あと、つもりんが Windows on ARM64 の実機を持っているので、ちょいちょいブログに書いてくれてます。
.NET Framework
Windows 10 の ARM64 版には .NET Framework の ARM64 版がインストールされているので、Any CPU でビルドしているアプリケーションは問題なく動作するはずです。
パッと見た感じでは ARM64 に限定したビルドは無理のようでした。普通は Any CPU で作ると思うので問題ないですが、ネイティブ DLL を読み込む場合は ARM64 向けのビルドを用意しておかないと死にます。*1
外部ライブラリを使う場合はマネージドコード実装のものを選んでおくと安心です。
追記
Surface Pro X で確認したところ、.NET Framework でビルドしたアプリケーションは強制的に x86 として実行されました。ARM32 / ARM64 向けに JIT Compile されないようなので、全体的にエミュレーションでの動作になるようでした。
つまり .NET Framework のままでは ARM64 への対応は絶対に無理ということです。
.NET Core
.NET Core は ARM64 に対応していないので、Surface Pro X に持って行っても動きません。ただし ARM32 や x86 としてビルドすると動作するので、とりあえずは妥協するしかなさそうです。
つもりんに協力してもらって ARM64 の Windows 上でいろいろと確認してもらいました。

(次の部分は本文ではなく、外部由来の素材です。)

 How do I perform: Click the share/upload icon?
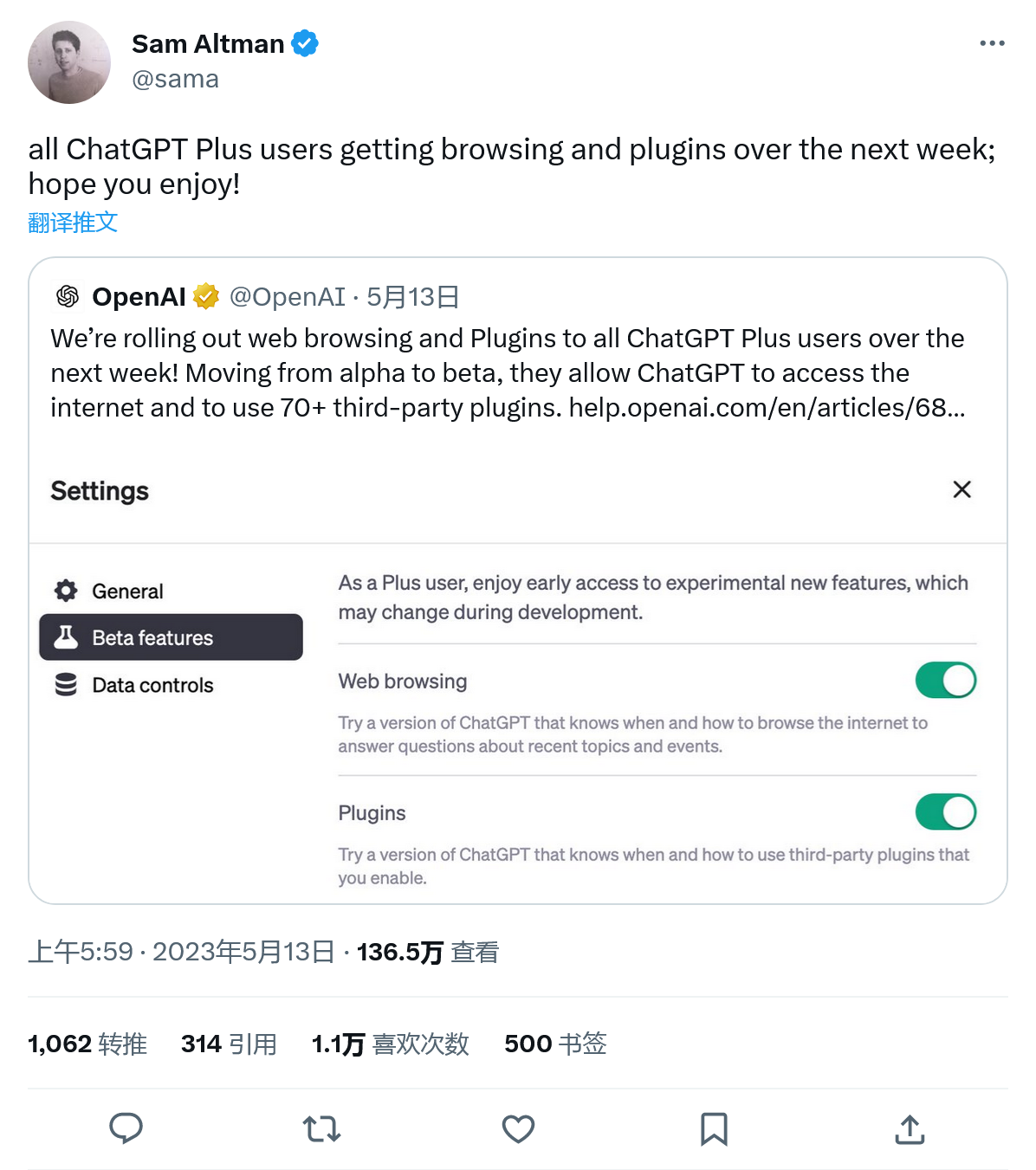click(x=909, y=1129)
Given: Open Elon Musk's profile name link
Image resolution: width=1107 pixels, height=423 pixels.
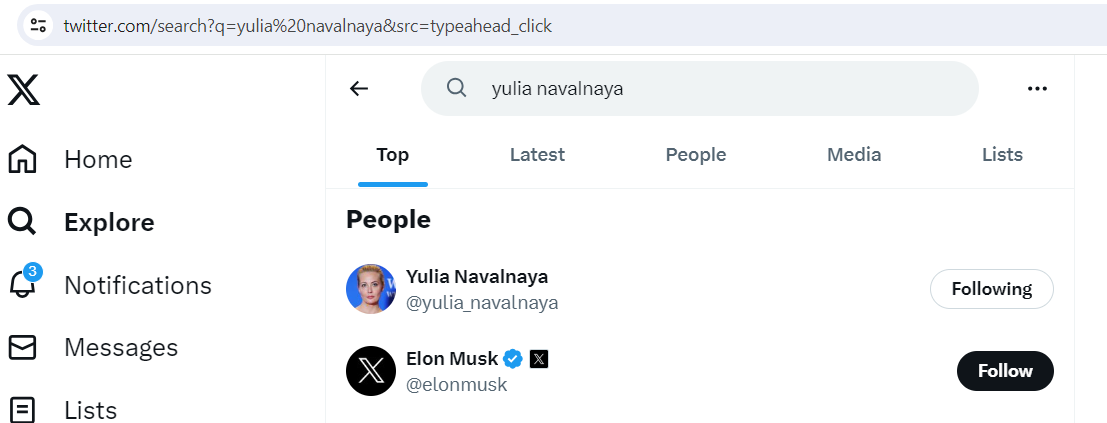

何故か対応してないはずの ARM64 向けにビルドが出来たので、それも確認してもらいました。
ちゃんとARM32, ARM64, X86で動いてるわ pic.twitter.com/ykkDgGjkJn
— ゆたか (@tmyt) October 3, 2019
コンソールアプリケーションは問題ないですが、WPF / Win Forms に関してはランタイムが x86 / x64 向けにしか公開されていないので、ARM としてビルドは絶対にできないようになっています。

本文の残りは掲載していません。